» **RECORDS PROVIDED**
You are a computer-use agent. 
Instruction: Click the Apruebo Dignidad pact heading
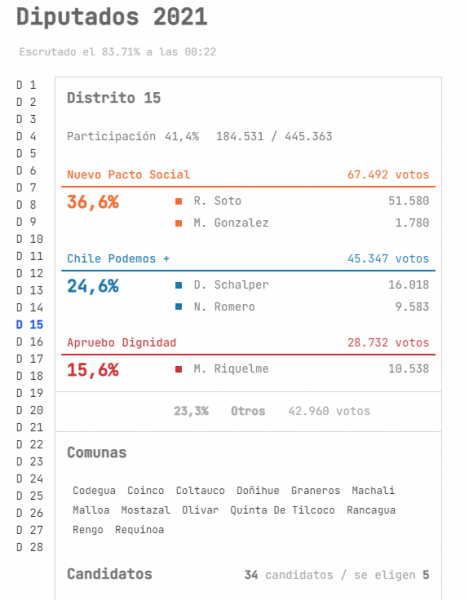[122, 342]
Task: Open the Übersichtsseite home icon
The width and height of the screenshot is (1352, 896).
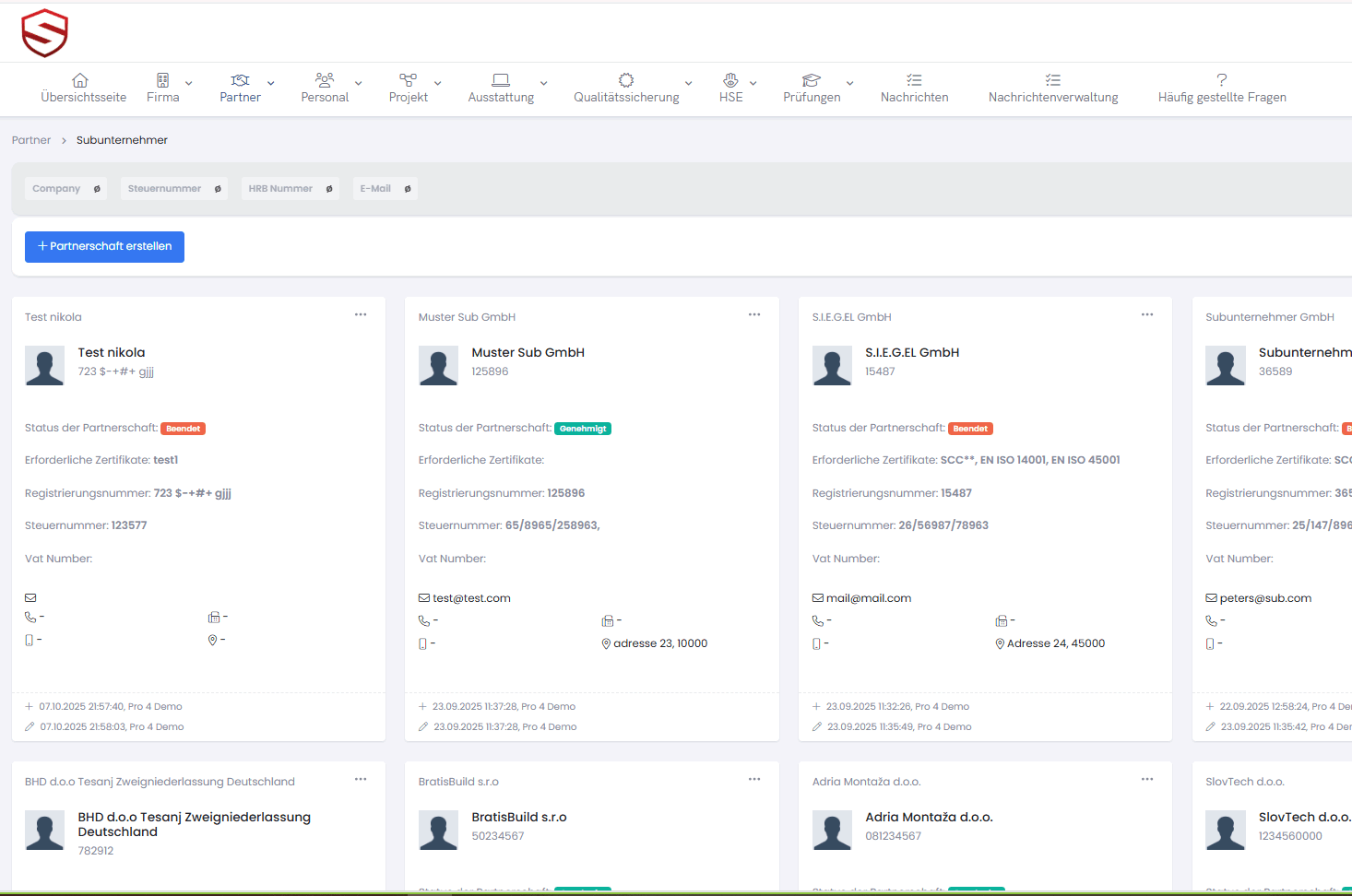Action: pos(80,80)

» **WHAT YOU NEED TO DO**
Repeat all of the entries above exactly. Keep pictures out of it.

» **EXERCISE SOLUTION**
You are a computer-use agent. 
Instruction: Click the Apruebo Dignidad pact heading
[122, 342]
Task: Open the Übersichtsseite home icon
The width and height of the screenshot is (1352, 896).
Action: pos(80,80)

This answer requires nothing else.